After last year’s Pulse massacre, it was fairly common to hear those on the right discuss the great threat Islam posed toward gays (some even called it the “greatest threat”) because of Omar Mateen’s pledge of allegiance to Isis. It was no coincidence that this rhetoric surfaced during the presidential campaign of Donald Trump, who told CNN just months before, “Islam hates us.” The framing of Islam as an immediate threat to LGBT people willfully ignored how doggedly some Christians have opposed LGBT rights, often to an almost cartoonish degree. I was dismayed but not exactly surprised to discover earlier this year that some fraction of the evangelical population wishes Pulse were framed as a jihadist attack on Americans, not an anti-gay massacre, presumably because they can’t quite find it in their hearts to sympathize with dead queer people and their allies.
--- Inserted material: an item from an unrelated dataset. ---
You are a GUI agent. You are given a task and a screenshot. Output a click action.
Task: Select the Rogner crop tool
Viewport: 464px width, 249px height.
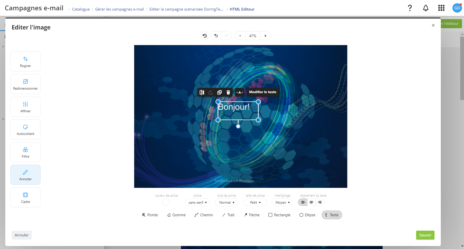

Clearly religious fundamentalism of all kinds tends to threaten LGBT people’s well-being, clearly there are ardent Muslims who hate queer people for what they believe are religious reasons (look at how dire the situation is for gay men in the predominantly Muslim republic of Chechnya). But when we think about what Muslims think about the LGBT population, data is much more useful than anecdotes.
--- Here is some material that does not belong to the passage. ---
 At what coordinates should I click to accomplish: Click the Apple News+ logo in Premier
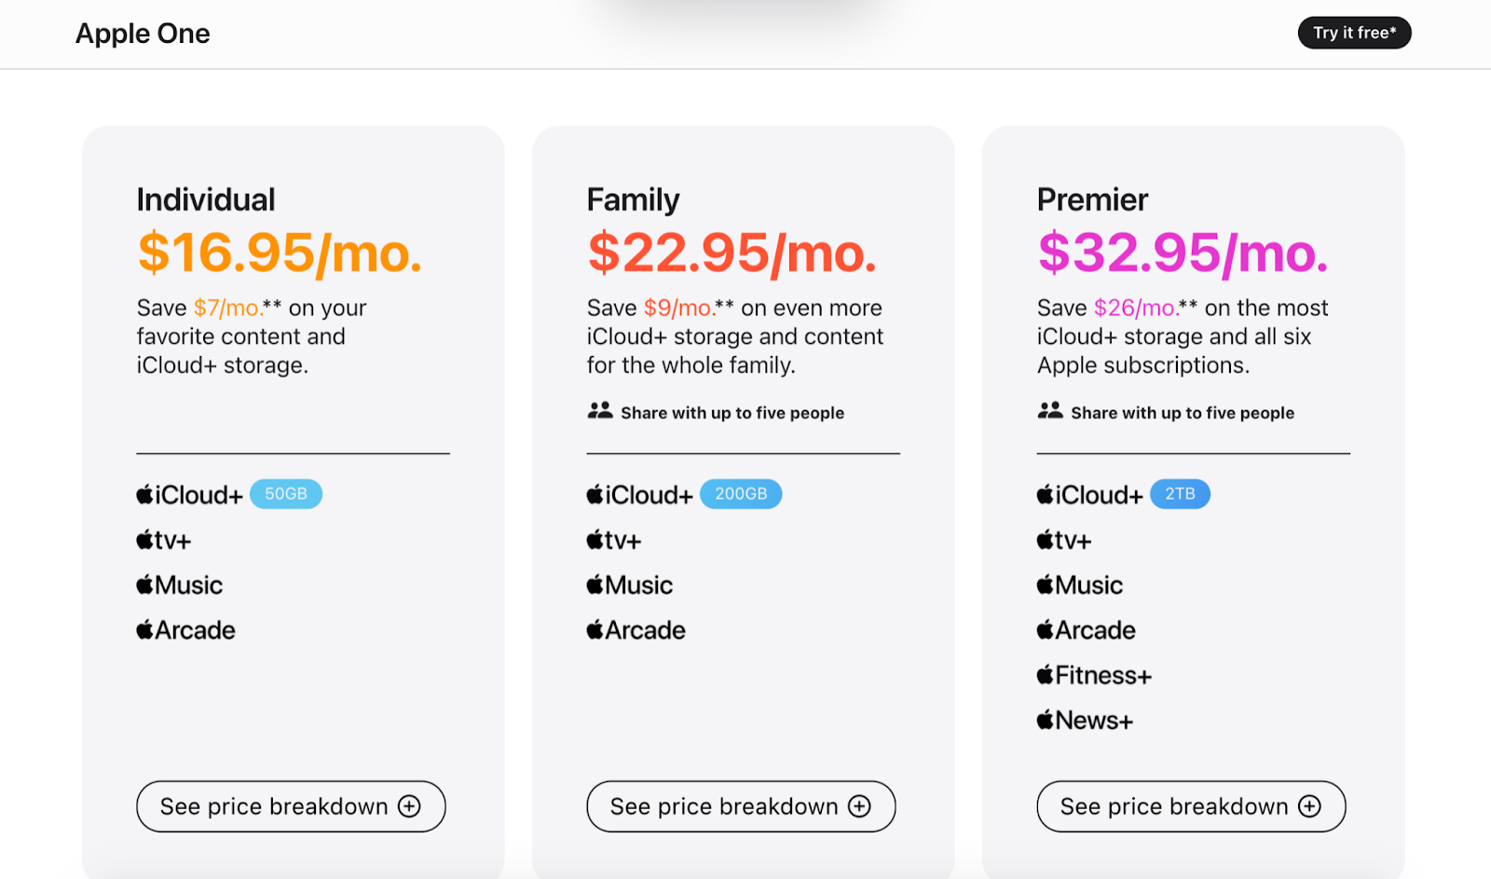1085,721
A recent Pew Research Center study provides us with just that. A survey taken this year found that 52 percent of Muslims say homosexuality should be accepted by society. Granted, societal acceptance is a vague concept (does it mean a full battery of rights, or merely not stoned to death in a public square?), but that said, only 34 percent of white evangelicals responded affirmatively to the same query in a 2016 poll. (Fifty percent of black Protestants responded affirmatively.) The number shifted 25 percent over a 10-year period for Muslims (up from 27 percent in 2007), versus an 11 percent bump for white evangelicals (up from 23 percent in 2006). This suggests U.S. Muslims are making more progress in this area more quickly.
“Since September 11, the Muslim community has been dealing with severe erosion of their civil rights which has made the community more sympathetic to violations of civil rights against other marginalized communities in the U.S.,” Urooj Arshad or of the Muslim Alliance for Sexual and Gender Diversity, told the Huffington Post in an interview on the Pew Center’s findings.
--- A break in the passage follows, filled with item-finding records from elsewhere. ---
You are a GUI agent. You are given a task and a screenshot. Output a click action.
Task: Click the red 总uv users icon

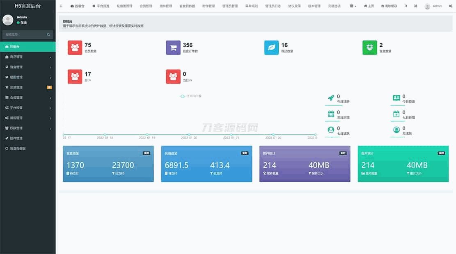(x=75, y=77)
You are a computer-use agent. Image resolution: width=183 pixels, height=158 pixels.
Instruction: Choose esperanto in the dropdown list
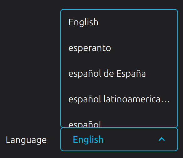click(x=119, y=48)
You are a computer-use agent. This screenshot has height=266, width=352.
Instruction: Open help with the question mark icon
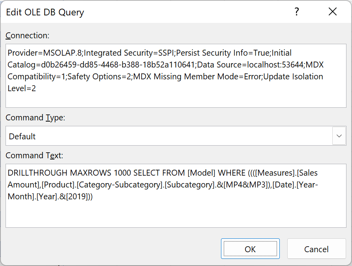(x=296, y=12)
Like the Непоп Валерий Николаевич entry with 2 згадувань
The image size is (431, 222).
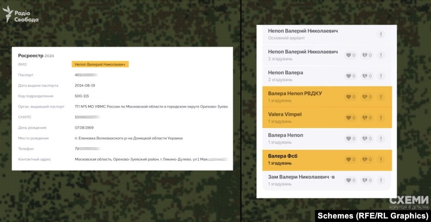(351, 55)
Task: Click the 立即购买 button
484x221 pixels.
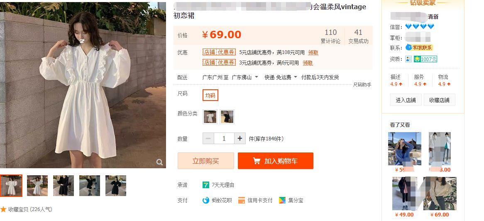Action: coord(205,161)
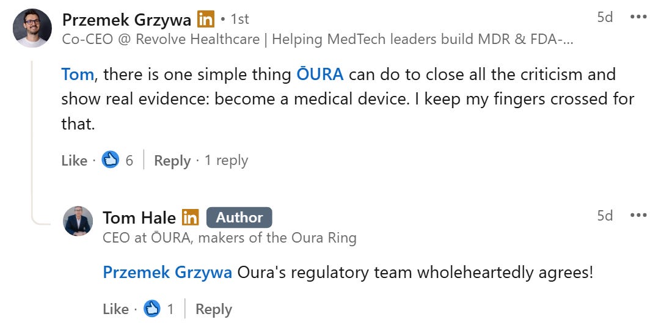Click LinkedIn badge next to Tom Hale
This screenshot has height=333, width=664.
(191, 218)
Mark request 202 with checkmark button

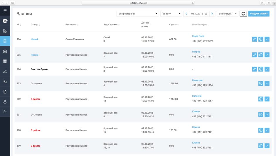click(267, 99)
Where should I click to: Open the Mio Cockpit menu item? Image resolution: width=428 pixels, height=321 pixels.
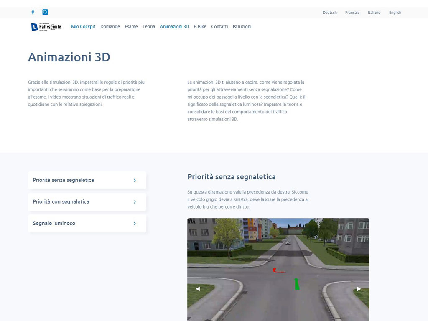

“I used to say that Evangelicals are conservative. But increasingly, I think there is a growing regressive wing of Evangelicalism that wants to return to an idealized (and fictionalized) past... a white Christian America where patriarchy reigns and those who don’t conform ‘know their place,’” progressive Christian author Brian McLaren said in an interview. “Sadly, being anti-LGBT and anti-Muslim are becoming litmus tests in many Evangelical congregations and organizations.”